Child poverty was reduced by 30 per cent before. It can be done again.
ACOSS is marking the beginning of Anti-Poverty Week with a renewed call for government to stop attacking Australia’s social safety net, and the people who need it, and instead focus on reducing child poverty in Australia, as it has been done before.
At our Press Conference today, we honour the Hawke government’s legacy of reducing child poverty by a massive 30 per cent, while shining a light on the increasing child poverty today.
ACOSS CEO Dr Cassandra Goldie is joined by former Minister for Social Security, the Honourable Brian Howe AO who led the Hawke Government’s Family Package which successfully reduced child poverty in Australia by 30 per cent, leading social policy researcher Professor Peter Whiteford, community workers and parents with lived experience of poverty, from the Hawke era and now.
The Honourable Brian Howe AO says when he was appointed Minister for Social Security in 1984, he invited a group of social policy researchers to meet with him.
“I asked them to deliberate with me on the question, ‘if you were the Minister what would be your highest priority for reform?’” said Mr Howe.
“The last line on the butcher’s paper said ‘create a guaranteed minimum income for children’. Then, Professor Bettina Cass together with Peter Whiteford proposed a mechanism for ensuring and benchmarking the adequacy of child payments.
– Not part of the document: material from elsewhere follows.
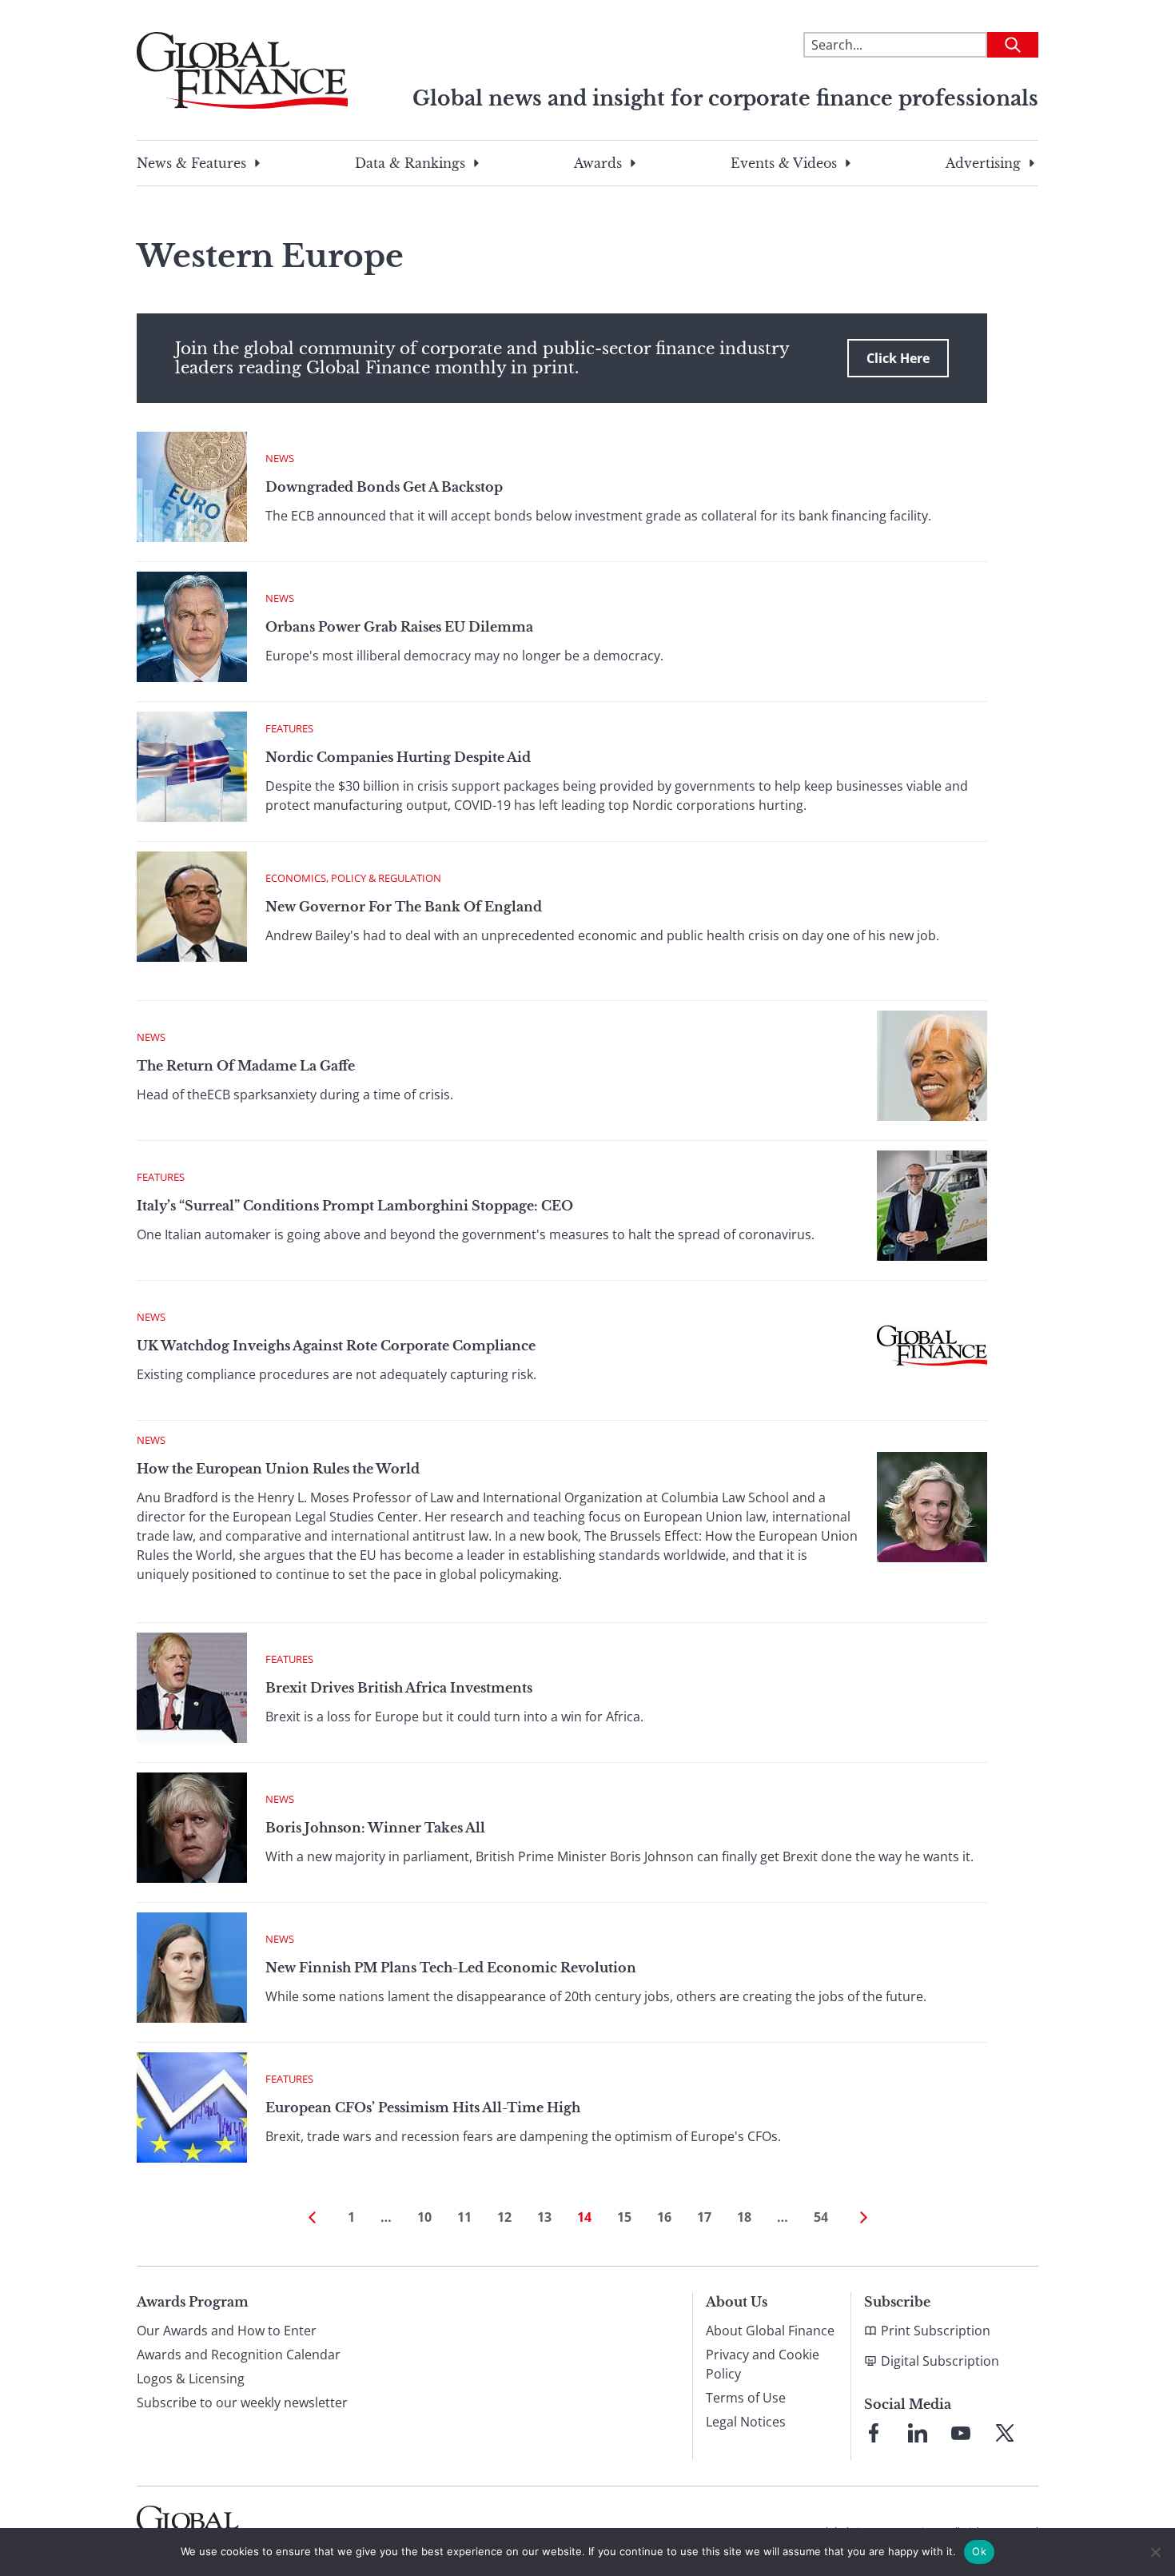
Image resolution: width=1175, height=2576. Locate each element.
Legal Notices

“Recognising the critical importance of Indexation, they proposed a system of payments in line with movements in average weekly earnings and the extension of uniform rent assistance to low income families as part of the family package. This work provided the basis for the 1987 budget commitments to social security payments for families that would over time lift families above the poverty line.
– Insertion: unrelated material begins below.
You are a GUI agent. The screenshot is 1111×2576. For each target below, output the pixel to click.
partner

“The family package created a measure of adequacy not apparent today.
“The social security system should not be a fund from which governments draw to meet budget shortfalls, but rather it should be an institution designed to outlaw poverty and enhance citizen rights, contributing to the building of a fairer Australian nation,” he said.
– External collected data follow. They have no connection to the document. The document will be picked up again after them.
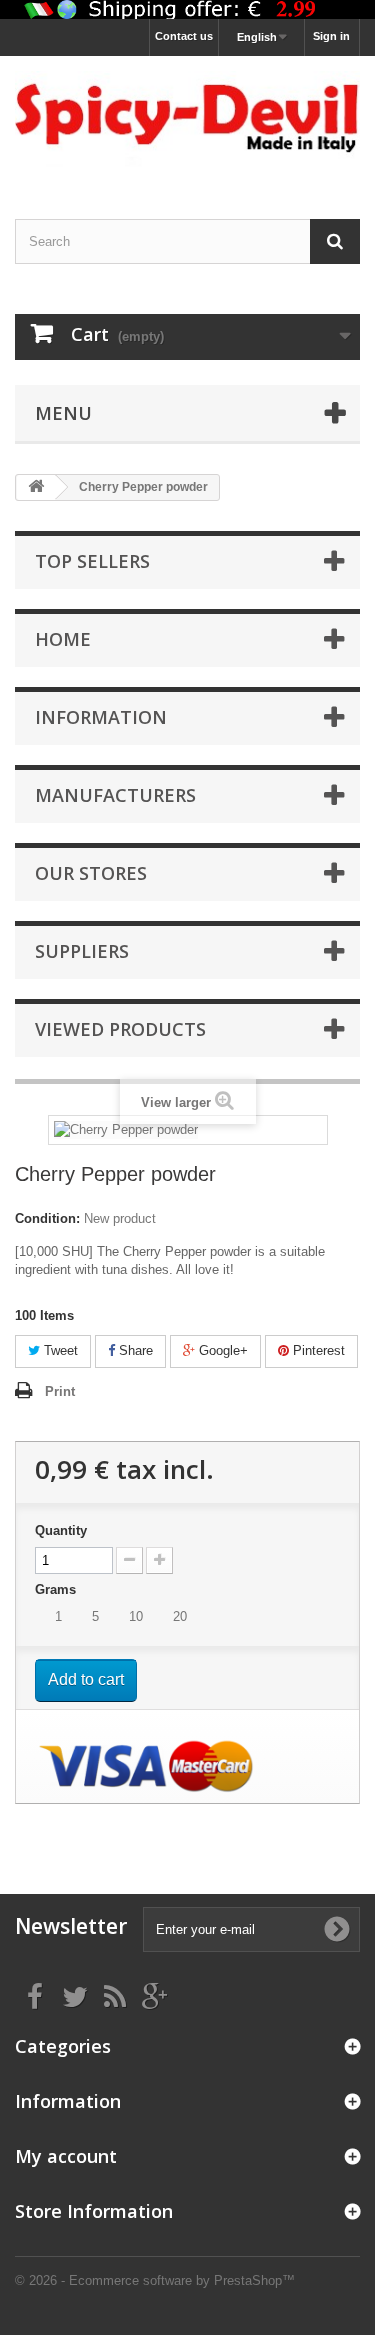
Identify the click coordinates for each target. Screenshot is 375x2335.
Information (101, 717)
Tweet (59, 1350)
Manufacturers (115, 795)
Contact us (184, 36)
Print (60, 1391)
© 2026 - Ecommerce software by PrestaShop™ (155, 2280)
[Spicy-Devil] (187, 120)
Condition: (47, 1218)
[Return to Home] (36, 487)
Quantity (61, 1530)
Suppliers (82, 951)
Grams (57, 1589)
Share (134, 1350)
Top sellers (92, 561)
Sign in (331, 36)
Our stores (91, 873)
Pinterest (317, 1350)
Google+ (221, 1350)
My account (66, 2156)
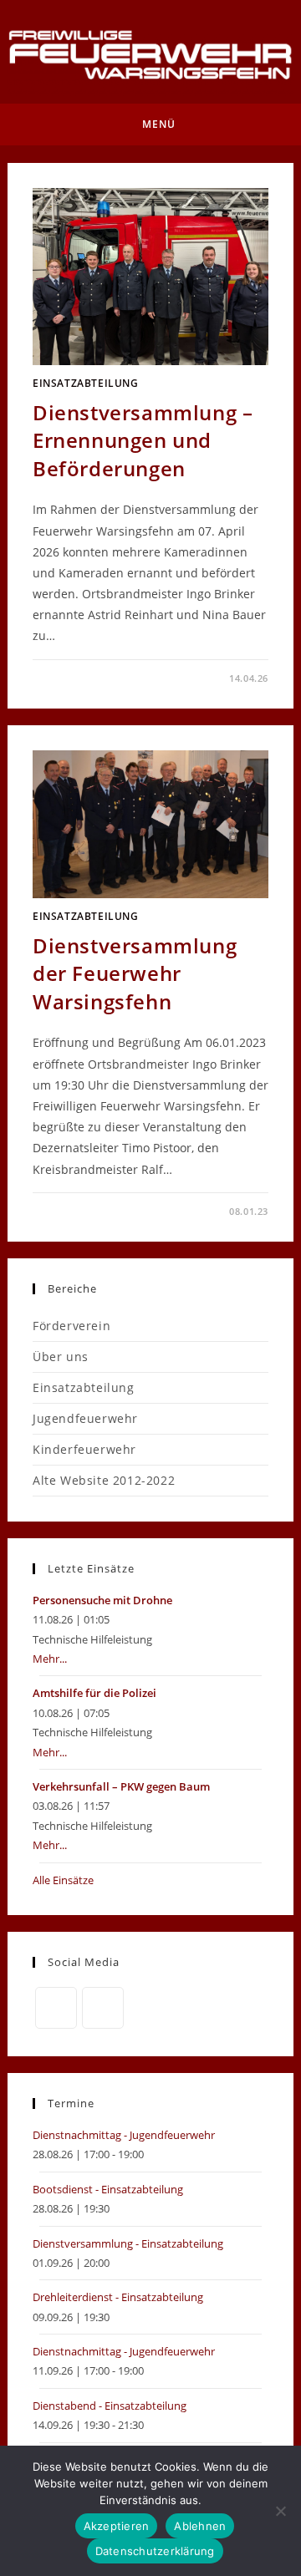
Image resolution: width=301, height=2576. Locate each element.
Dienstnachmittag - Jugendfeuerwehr (124, 2134)
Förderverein (71, 1326)
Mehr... (50, 1658)
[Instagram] (103, 2008)
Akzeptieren (117, 2526)
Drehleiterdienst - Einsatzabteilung (118, 2296)
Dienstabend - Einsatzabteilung (109, 2405)
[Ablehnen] (280, 2510)
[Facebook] (56, 2008)
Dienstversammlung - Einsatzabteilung (128, 2243)
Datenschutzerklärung (155, 2551)
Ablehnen (200, 2526)
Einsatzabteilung (86, 383)
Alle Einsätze (63, 1880)
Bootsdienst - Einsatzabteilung (108, 2189)
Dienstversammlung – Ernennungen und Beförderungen (143, 440)
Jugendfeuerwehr (85, 1418)
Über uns (61, 1356)
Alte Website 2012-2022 (104, 1480)
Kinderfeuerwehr (84, 1449)
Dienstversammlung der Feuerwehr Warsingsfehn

Dr Cassandra Goldie says the basic need of families to have enough money to live with dignity has not changed.
“Child poverty is a government choice, not a given. It is unfathomable that our government chooses to set policy agendas that increase the number of children living in poverty in this country, particularly children of single parents,” said Dr Goldie.
“So many children are missing out on what we all see as essentials: attending school excursions, getting new school clothes and books, doing sport or a hobby after school, and going on a family holiday once a year.
“Nationally, one in six children are living below the poverty line, and almost half of all children living in poverty are in single parent households.
“It doesn’t have to look like this. We’ve reduced poverty in Australia before. We can do it again.
“In 1987, the government instituted a holistic package of reforms that increased assistance for low-income families and benchmarked income support payments to the cost of children. The package also put in place housing, education, training, childcare and tax reforms to help low-income families. This package reduced child poverty by an amazing 30 per cent.
“Bob Hawke’s government did more than any has done since to reduce families living in poverty. With child poverty on the rise, it is time for government to commit to reduce child poverty.
“Today, we call on the Federal government to commit to a headline goal of reducing poverty by at least 50% by 2030, consistent with its commitment to the Sustainable Development Goals.
“The first step that government can take to achieve this goal is to raise the lowest social security payments. Lifting unemployment payments and Family Tax Benefits for families with low incomes would have the greatest immediate impact on children living in poverty.
“It’s time for our Federal government to provide leadership and put children first to reduce child poverty.
“People on low incomes in Australia, including single parents and their children, need an adequate income to live free from poverty.
“Together we can end poverty. We just need the political will to make it happen.”